Rethinking Fast Food: Award-Winning Chefs are Making Food for the Masses

By Sara Bloomberg

August 18, 2015

As a kid, I loved it all: McDonald's, Taco Bell, Carl's Jr., Boston Market, you name it—I wasn’t picky back then, like I am now. Apparently my fellow Millennials and I have all had a similar epiphany: fast food kinda sucks. McDonald's may still dominate the quick service restaurant industry (QSR), aka fast food, but its sales aren’t growing even as it has tried to rebrand itself with “healthier” menu items. The latest generation of diners want real flavor, clean ingredients and sustainable practices—even from a quick burger.

Fortunately for us, a new crop of award-winning chefs are establishing themselves as leaders in the new era of fast food and fast casual dining that goes way beyond your responsibly-sourced Chipotle burrito. They want to bring tasty, high quality food to the masses—all at an affordable, accessible price point. Dare we call it “second wave”?


Better known for their Michelin stars and James Beard nominations, a pair of West Coast chefs are teaming up to compete directly with the Golden Arches’ quick service model.

Los Angeles’ food truck kingpin Roy Choi and San Francisco’s Michelin-starred Daniel Patterson are developing their first fast food chain Loco’l, which is expected to open in 2015 in San Francisco and then Los Angeles a few months later.

They’re experimenting with ingredients to maintain high quality while keeping costs low, which could involve interesting combinations of grains and beef in a single burger patty.

In an L.A. Times article, Choi explained that it’s all about expanding access to healthy, great tasting food:

"'I went out and spoke at MAD and I basically kind of just told the chef community we need to get more involved instead of just feeding the people who can afford our food,' said Choi. When a restaurant thinks it's busy serving 100 people a night, 'the fact is 100 times that are never going to eat our food.' In an attempt to keep Loco'l accessible, prices will be cheap. Choi is hoping to charge no more than $6 for anything on the menu. 'It's really important that things are 99 cents and $2 and $3 because we can't put ourselves next to KFC or McDonald's or Burger King and have our food be $7,' said Choi."

While Choi and Patterson compete with the QSR industry, other chefs are developing concepts that venture into the fast casual world, which usually offers a more refined experience than a QSR, such as counter service and higher quality foods at a price point that typically ranges from $8 to $10 per meal.

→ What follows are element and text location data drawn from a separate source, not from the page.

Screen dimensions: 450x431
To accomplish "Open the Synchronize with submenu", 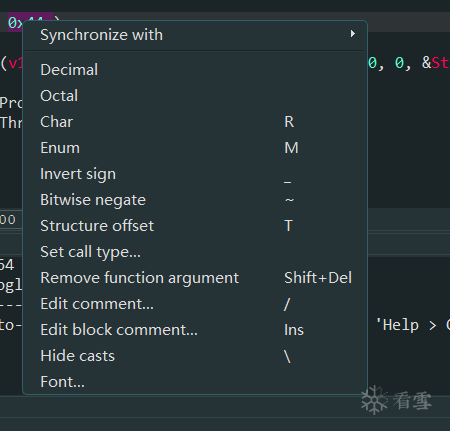I will (x=195, y=35).
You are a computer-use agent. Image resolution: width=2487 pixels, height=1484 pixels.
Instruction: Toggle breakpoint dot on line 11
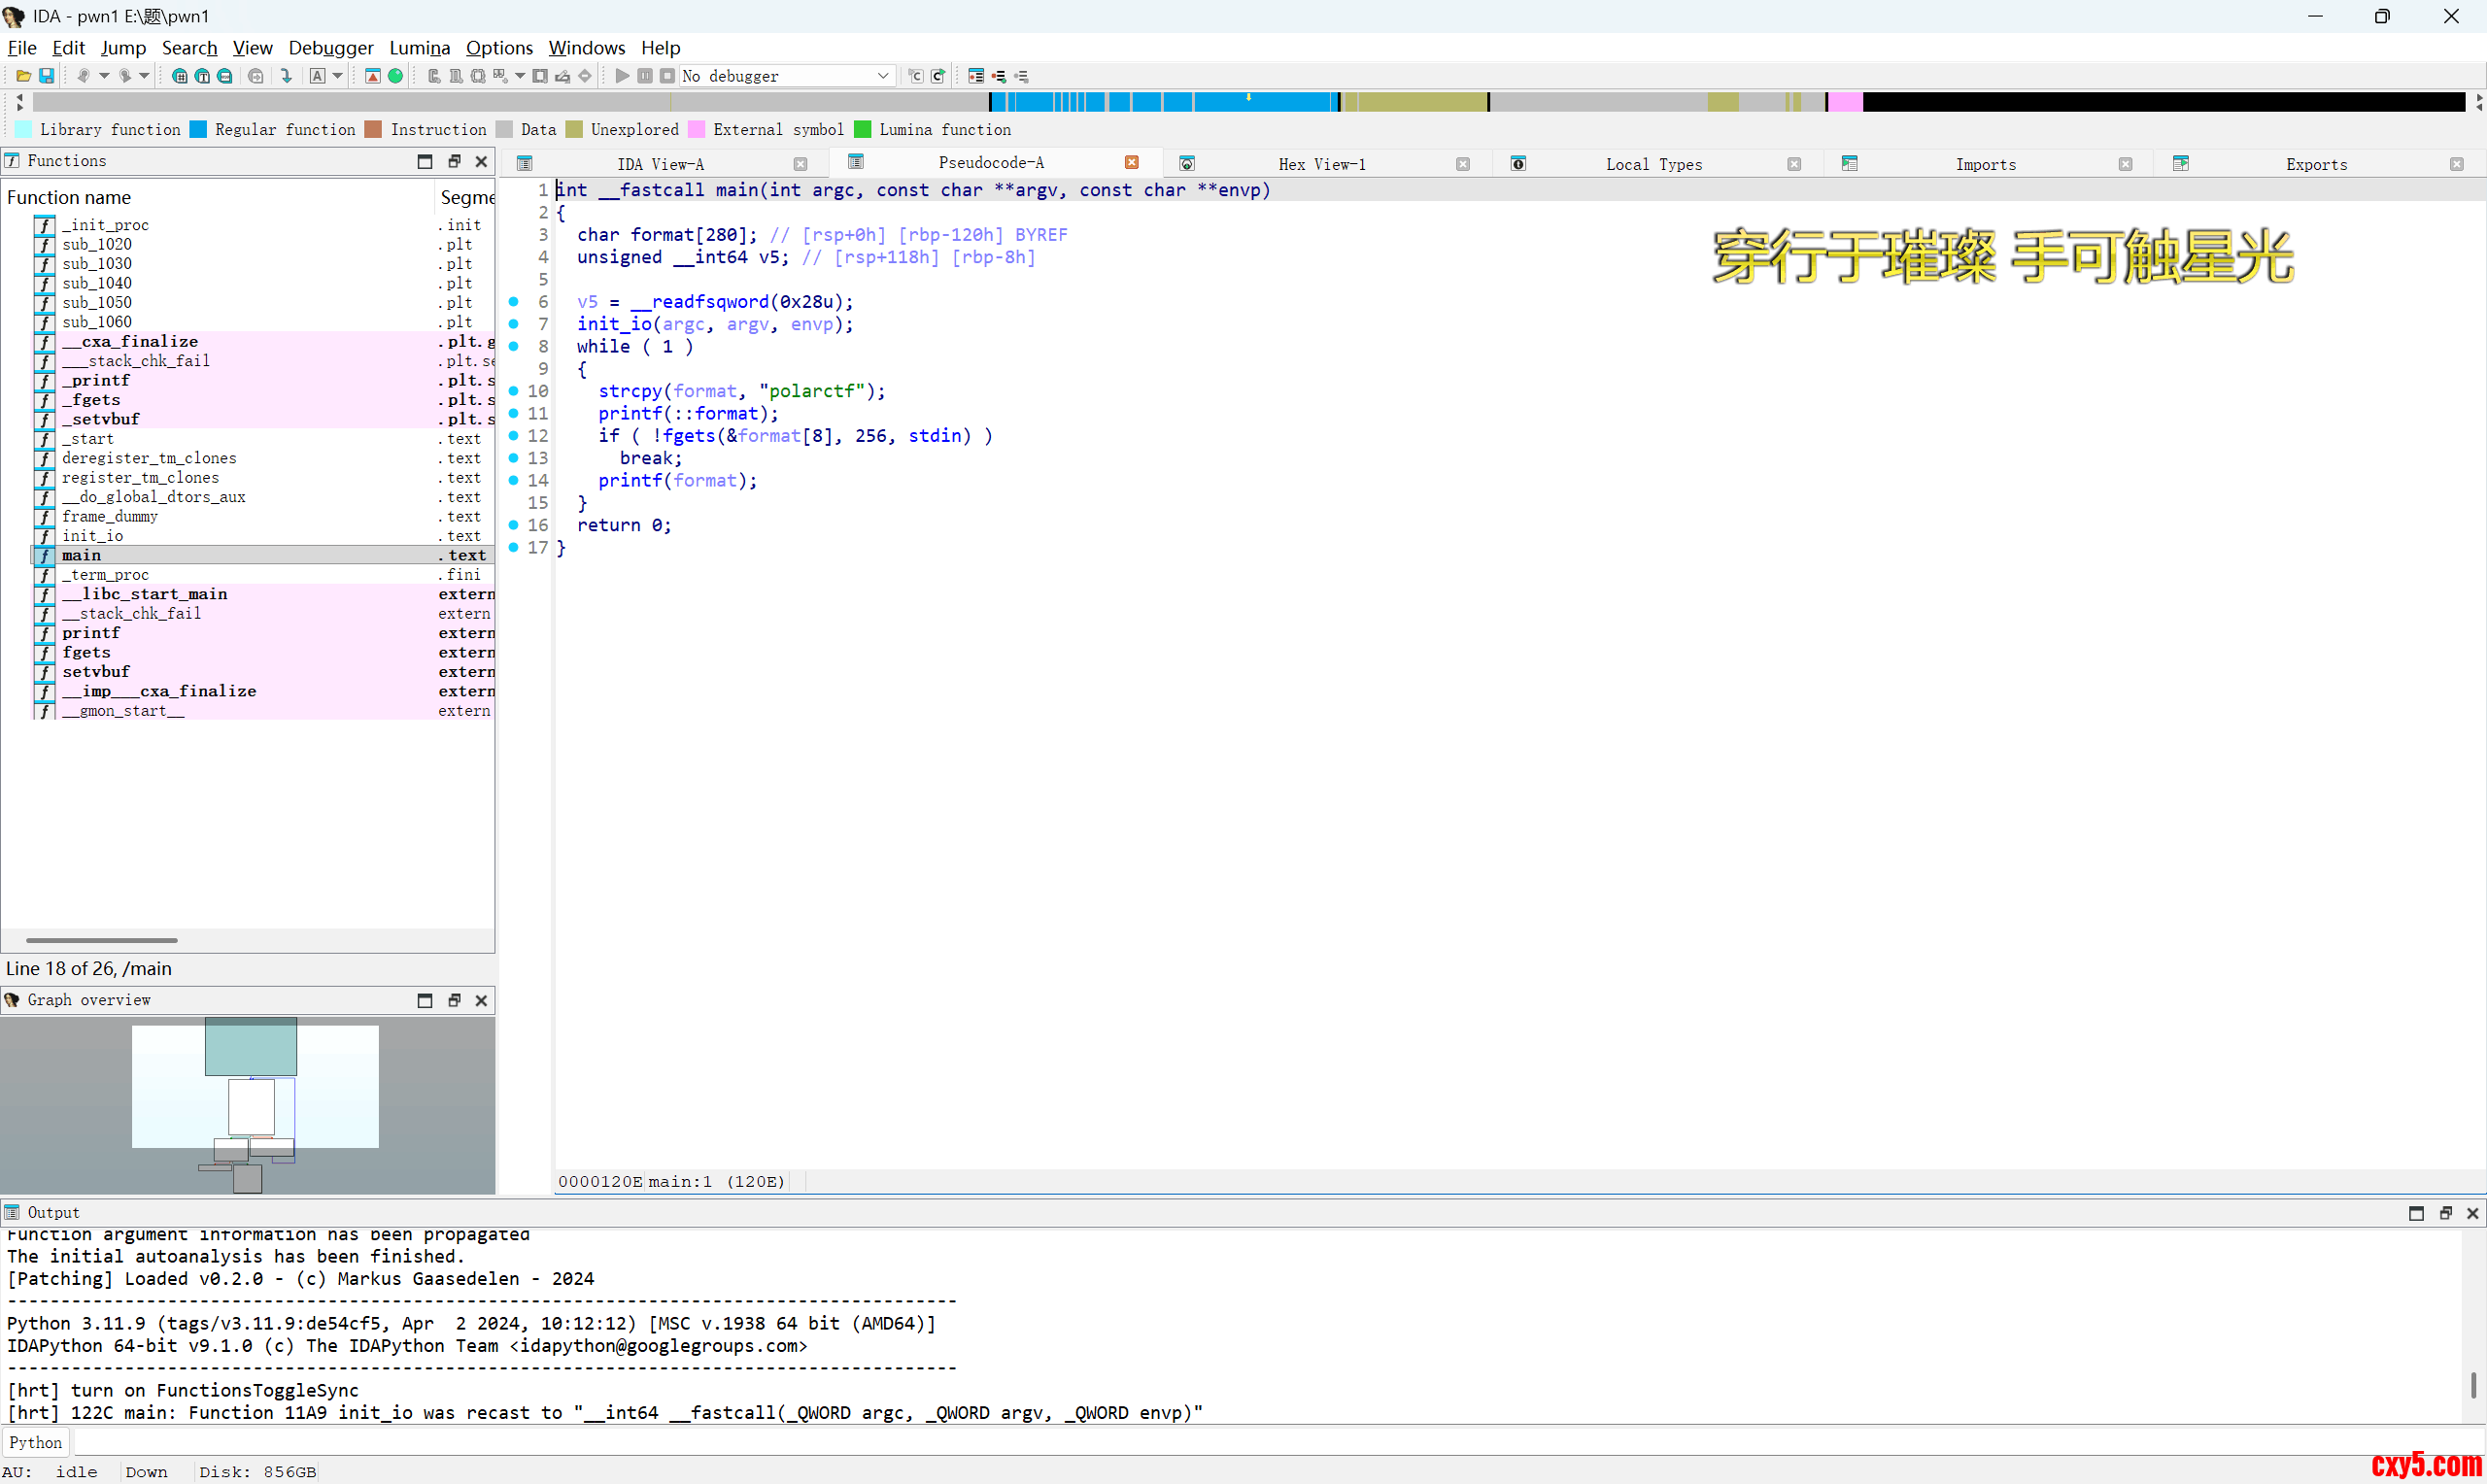[x=513, y=413]

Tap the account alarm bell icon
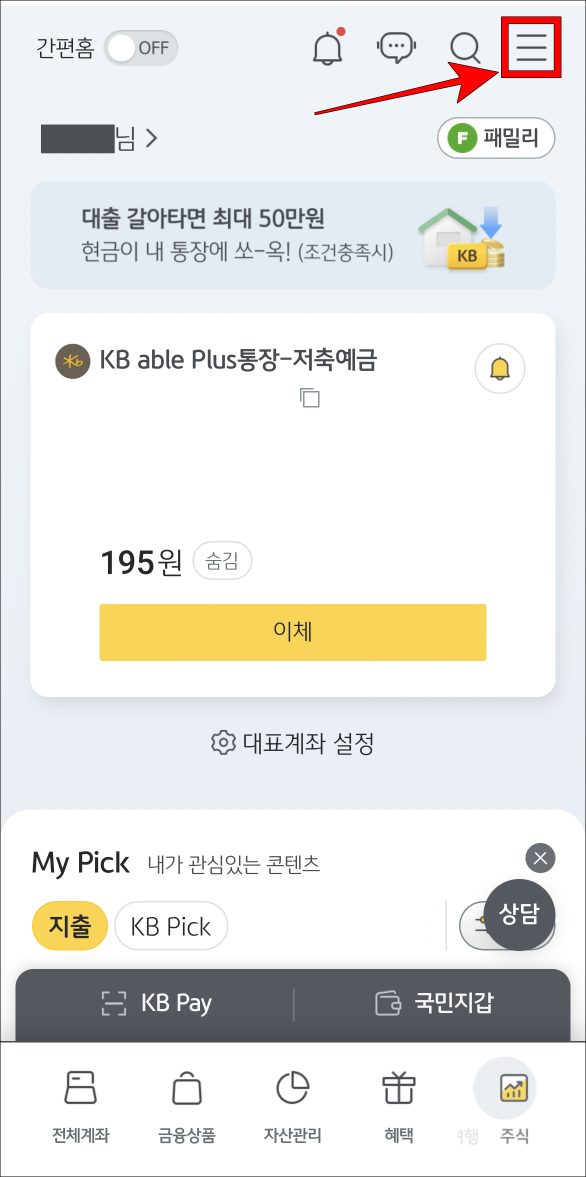pyautogui.click(x=499, y=369)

Three-Michelin-starred chef Joshua Skenes' of Saison is working on Fat Noodle, a hand-pulled noodle restaurant that’s slated to open in 2015 in San Francisco. Meanwhile, chef José Andrés is working on his own fast food concept.

Details are still elusive, however in an interview with Vanity Fair in February, Andrés echoed Roy Choi’s sentiment that chefs have a responsibility to feed more than just wealthy patrons:

“I’ve been saying for a while that more and more chefs, we need to be [better at] influencing how to feed the many. We only feed the few. I don’t mean only on hunger issues, which I love to see the food community very involved in, solving the hunger and obesity issues in America and overseas, but I believe there’s an opportunity for chefs to have more of a say in how we’re going to feed the vast majority of this planet. You achieve that through the fast-food restaurants. I guarantee you that in the next 10 to 20 years we are going to see more and more fast-food restaurants lead by chefs.”

In other words, with great power (and talent), comes great responsibility.